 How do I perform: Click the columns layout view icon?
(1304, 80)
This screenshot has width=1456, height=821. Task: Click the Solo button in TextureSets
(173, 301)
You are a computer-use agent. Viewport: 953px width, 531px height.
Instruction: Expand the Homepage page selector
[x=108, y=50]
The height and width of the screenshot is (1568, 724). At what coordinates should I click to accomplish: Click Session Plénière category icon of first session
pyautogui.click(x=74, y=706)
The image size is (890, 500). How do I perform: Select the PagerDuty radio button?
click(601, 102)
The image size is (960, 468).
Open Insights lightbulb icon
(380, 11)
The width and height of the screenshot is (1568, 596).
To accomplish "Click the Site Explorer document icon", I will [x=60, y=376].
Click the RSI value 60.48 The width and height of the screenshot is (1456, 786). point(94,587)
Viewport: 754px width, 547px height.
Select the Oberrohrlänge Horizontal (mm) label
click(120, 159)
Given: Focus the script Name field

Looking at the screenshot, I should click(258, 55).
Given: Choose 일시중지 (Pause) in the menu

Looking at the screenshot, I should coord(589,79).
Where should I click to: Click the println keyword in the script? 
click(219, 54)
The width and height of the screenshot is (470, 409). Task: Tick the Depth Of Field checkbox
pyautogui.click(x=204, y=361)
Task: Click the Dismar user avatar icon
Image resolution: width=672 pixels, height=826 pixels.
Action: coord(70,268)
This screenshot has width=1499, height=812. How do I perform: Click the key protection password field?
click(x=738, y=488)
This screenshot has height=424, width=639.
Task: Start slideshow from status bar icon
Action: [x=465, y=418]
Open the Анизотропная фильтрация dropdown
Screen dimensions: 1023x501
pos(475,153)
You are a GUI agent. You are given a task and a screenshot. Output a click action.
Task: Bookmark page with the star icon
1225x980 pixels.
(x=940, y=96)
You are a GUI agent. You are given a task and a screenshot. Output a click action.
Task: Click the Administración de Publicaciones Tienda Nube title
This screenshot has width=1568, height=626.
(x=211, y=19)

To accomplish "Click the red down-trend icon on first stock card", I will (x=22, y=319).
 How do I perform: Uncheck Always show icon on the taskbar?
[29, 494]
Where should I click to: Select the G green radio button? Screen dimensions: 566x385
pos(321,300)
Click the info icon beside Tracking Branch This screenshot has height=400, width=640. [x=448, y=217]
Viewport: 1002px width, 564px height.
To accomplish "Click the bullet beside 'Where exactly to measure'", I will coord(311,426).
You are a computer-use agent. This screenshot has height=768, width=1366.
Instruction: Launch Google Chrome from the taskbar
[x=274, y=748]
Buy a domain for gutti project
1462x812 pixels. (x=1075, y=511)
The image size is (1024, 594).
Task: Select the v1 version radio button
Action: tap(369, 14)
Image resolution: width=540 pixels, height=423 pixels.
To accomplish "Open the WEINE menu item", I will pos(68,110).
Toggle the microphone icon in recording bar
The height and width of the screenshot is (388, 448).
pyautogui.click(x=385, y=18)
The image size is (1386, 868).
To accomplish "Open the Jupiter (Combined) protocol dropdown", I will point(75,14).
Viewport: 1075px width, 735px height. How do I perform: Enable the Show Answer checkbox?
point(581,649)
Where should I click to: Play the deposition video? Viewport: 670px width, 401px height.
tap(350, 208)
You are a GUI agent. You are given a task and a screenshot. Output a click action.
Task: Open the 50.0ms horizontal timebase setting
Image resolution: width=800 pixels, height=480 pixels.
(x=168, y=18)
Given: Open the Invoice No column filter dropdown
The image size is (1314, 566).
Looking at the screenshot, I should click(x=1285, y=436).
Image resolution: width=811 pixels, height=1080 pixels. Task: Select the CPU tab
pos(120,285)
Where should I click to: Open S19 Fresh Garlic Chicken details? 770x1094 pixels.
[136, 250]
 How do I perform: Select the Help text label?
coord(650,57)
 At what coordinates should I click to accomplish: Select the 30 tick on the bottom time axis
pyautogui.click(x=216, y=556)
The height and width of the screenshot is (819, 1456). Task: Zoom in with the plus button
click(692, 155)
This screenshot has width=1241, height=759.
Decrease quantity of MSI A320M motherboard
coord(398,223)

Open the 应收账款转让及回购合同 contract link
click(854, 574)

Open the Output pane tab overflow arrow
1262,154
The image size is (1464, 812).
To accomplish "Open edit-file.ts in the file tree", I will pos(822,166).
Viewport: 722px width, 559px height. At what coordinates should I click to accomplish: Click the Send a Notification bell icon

________

=== Written exercise ===
Convert the data above into a numbered list with one line per item, leaving out the blank lines.

=== Task response ===
1.  How do I perform: Click the columns layout view icon?
2. (1304, 80)
3. This screenshot has width=1456, height=821. Task: Click the Solo button in TextureSets
4. (173, 301)
5. You are a computer-use agent. Viewport: 953px width, 531px height.
6. Instruction: Expand the Homepage page selector
7. [x=108, y=50]
8. The height and width of the screenshot is (1568, 724). At what coordinates should I click to accomplish: Click Session Plénière category icon of first session
9. pyautogui.click(x=74, y=706)
10. The image size is (890, 500). How do I perform: Select the PagerDuty radio button?
11. click(601, 102)
12. The image size is (960, 468).
13. Open Insights lightbulb icon
14. (380, 11)
15. The width and height of the screenshot is (1568, 596).
16. To accomplish "Click the Site Explorer document icon", I will [x=60, y=376].
17. Click the RSI value 60.48 The width and height of the screenshot is (1456, 786). point(94,587)
18. Viewport: 754px width, 547px height.
19. Select the Oberrohrlänge Horizontal (mm) label
20. click(120, 159)
21. Given: Focus the script Name field
22. Looking at the screenshot, I should click(258, 55).
23. Given: Choose 일시중지 (Pause) in the menu
24. Looking at the screenshot, I should coord(589,79).
25. Where should I click to: Click the println keyword in the script? 
26. click(219, 54)
27. The width and height of the screenshot is (470, 409). Task: Tick the Depth Of Field checkbox
28. pyautogui.click(x=204, y=361)
29. Task: Click the Dismar user avatar icon
30. Image resolution: width=672 pixels, height=826 pixels.
31. Action: coord(70,268)
32. This screenshot has width=1499, height=812. How do I perform: Click the key protection password field?
33. click(x=738, y=488)
34. This screenshot has height=424, width=639.
35. Task: Start slideshow from status bar icon
36. Action: [x=465, y=418]
37. Open the Анизотропная фильтрация dropdown
38. Screen dimensions: 1023x501
39. pos(475,153)
40. You are a GUI agent. You are given a task and a screenshot. Output a click action.
41. Task: Bookmark page with the star icon
42. 1225x980 pixels.
43. (x=940, y=96)
44. You are a GUI agent. You are given a task and a screenshot. Output a click action.
45. Task: Click the Administración de Publicaciones Tienda Nube title
46. This screenshot has width=1568, height=626.
47. (x=211, y=19)
48. To accomplish "Click the red down-trend icon on first stock card", I will (x=22, y=319).
49.  How do I perform: Uncheck Always show icon on the taskbar?
50. [29, 494]
51. Where should I click to: Select the G green radio button? Screen dimensions: 566x385
52. pos(321,300)
53. Click the info icon beside Tracking Branch This screenshot has height=400, width=640. [x=448, y=217]
54. Viewport: 1002px width, 564px height.
55. To accomplish "Click the bullet beside 'Where exactly to measure'", I will coord(311,426).
56. You are a computer-use agent. This screenshot has height=768, width=1366.
57. Instruction: Launch Google Chrome from the taskbar
58. [x=274, y=748]
59. Buy a domain for gutti project
60. 1462x812 pixels. (x=1075, y=511)
61. The image size is (1024, 594).
62. Task: Select the v1 version radio button
63. Action: tap(369, 14)
64. Image resolution: width=540 pixels, height=423 pixels.
65. To accomplish "Open the WEINE menu item", I will pos(68,110).
66. Toggle the microphone icon in recording bar
67. The height and width of the screenshot is (388, 448).
68. pyautogui.click(x=385, y=18)
69. The image size is (1386, 868).
70. To accomplish "Open the Jupiter (Combined) protocol dropdown", I will point(75,14).
71. Viewport: 1075px width, 735px height. How do I perform: Enable the Show Answer checkbox?
72. point(581,649)
73. Where should I click to: Play the deposition video? Viewport: 670px width, 401px height.
74. tap(350, 208)
75. You are a GUI agent. You are given a task and a screenshot. Output a click action.
76. Task: Open the 50.0ms horizontal timebase setting
77. Image resolution: width=800 pixels, height=480 pixels.
78. (x=168, y=18)
79. Given: Open the Invoice No column filter dropdown
80. The image size is (1314, 566).
81. Looking at the screenshot, I should click(x=1285, y=436).
82. Image resolution: width=811 pixels, height=1080 pixels. Task: Select the CPU tab
83. pos(120,285)
84. Where should I click to: Open S19 Fresh Garlic Chicken details? 770x1094 pixels.
85. [136, 250]
86.  How do I perform: Select the Help text label?
87. coord(650,57)
88.  At what coordinates should I click to accomplish: Select the 30 tick on the bottom time axis
89. pyautogui.click(x=216, y=556)
90. The height and width of the screenshot is (819, 1456). Task: Zoom in with the plus button
91. click(692, 155)
92. This screenshot has width=1241, height=759.
93. Decrease quantity of MSI A320M motherboard
94. coord(398,223)
95. Open the 应收账款转让及回购合同 contract link
96. click(854, 574)
97. Open the Output pane tab overflow arrow
98. 1262,154
99. The image size is (1464, 812).
100. To accomplish "Open edit-file.ts in the file tree", I will pos(822,166).
101. Viewport: 722px width, 559px height. At what coordinates should I click to accomplish: Click the Send a Notification bell icon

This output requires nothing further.